Origins
Zimbabwe, quietly cut: a source of exquisite semi-precious stones
4 June 2026
From the Great Dyke to the granite hills of Mashonaland, Zimbabwe holds one of the most varied and least loud gemstone landscapes in the world.

There is a particular kind of stone that only Zimbabwe seems to produce — cut slowly by geology, and quietly by hand. The Great Dyke, a 550-kilometre spine of ancient rock running down the country, is one of the oldest layered intrusions on the planet. It has yielded mtorolite, a green chrome chalcedony found almost nowhere else, alongside emerald, chrysoprase and prasiolite.
Further south, aquamarine and tourmaline emerge from the granite pegmatites near Karoi and Mutoko. In the Nyanga highlands, tiger eye and garnet are lifted out of small artisanal workings the way they have been for generations — by hand, in daylight, one stone at a time.
What sets Zimbabwean stones apart is not scarcity alone. It is the character of the sources: small, deliberate, and traceable. A stone in a VEZA piece can usually be walked back to the person who lifted it out of the ground.

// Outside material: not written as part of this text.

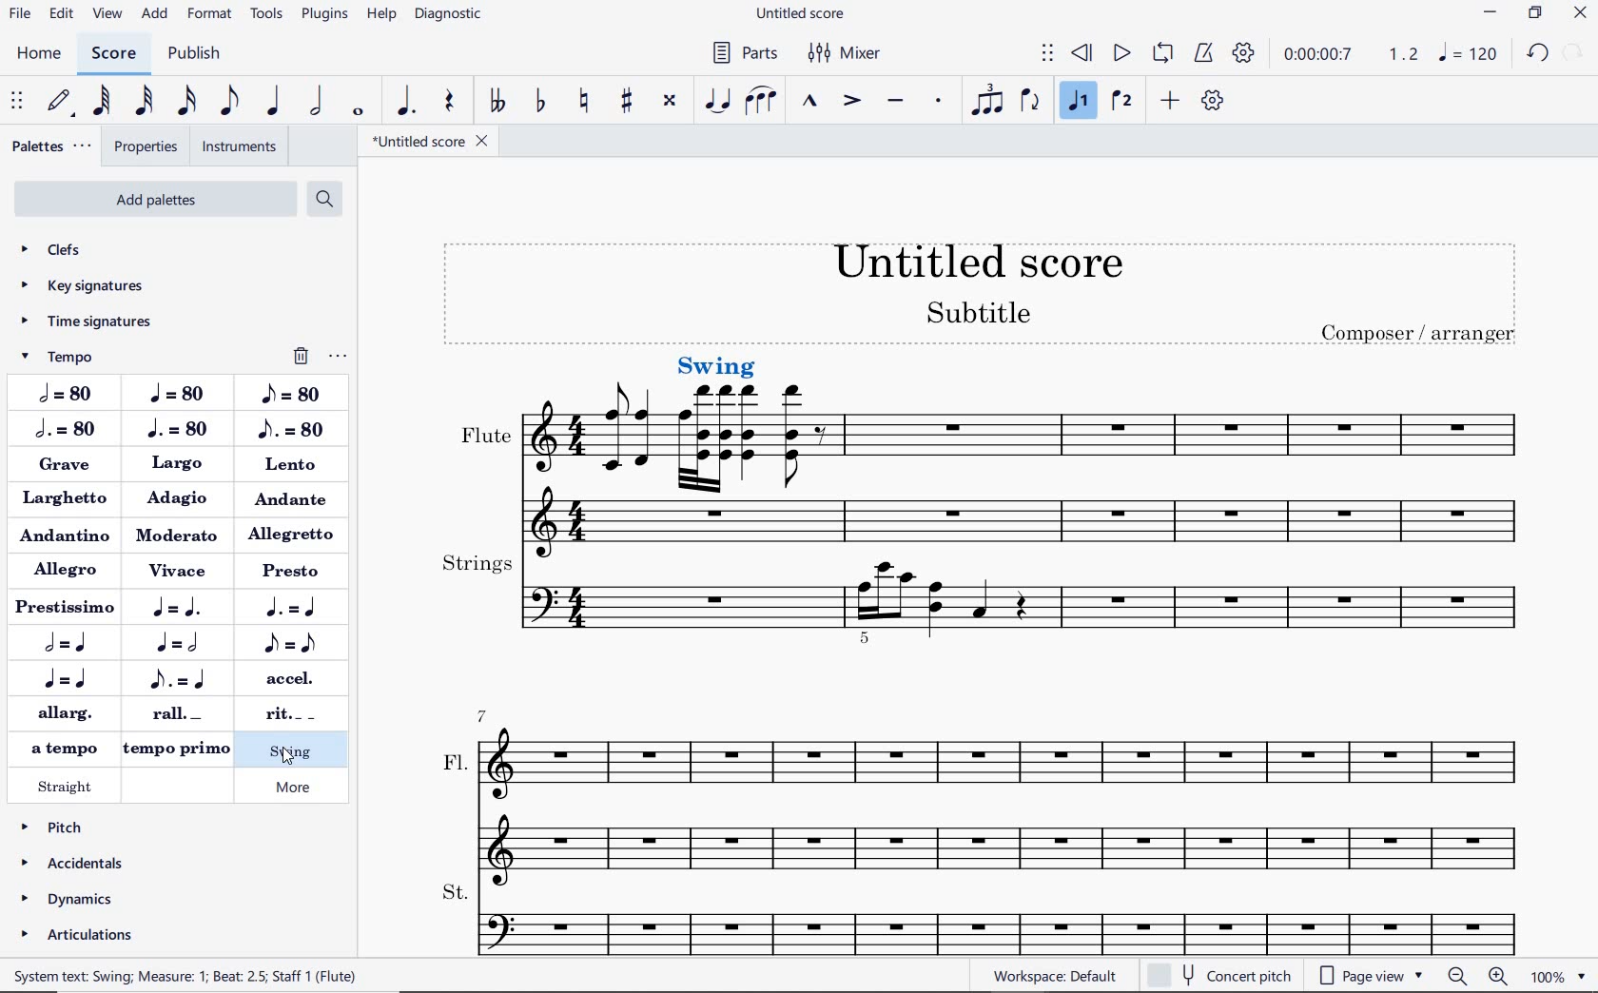 This screenshot has width=1598, height=993. What do you see at coordinates (552, 461) in the screenshot?
I see `flute` at bounding box center [552, 461].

We work with a shortlist of miners and cutters we know by name. Every parcel is examined stone by stone — colour, clarity, cut, and the story of where it came from. Nothing is bought blind, and nothing is bought in bulk. It is a slower way to source, and it is the only way that makes sense to us.
Zimbabwe is a country of quiet material wealth. Our work is simply to hold it well.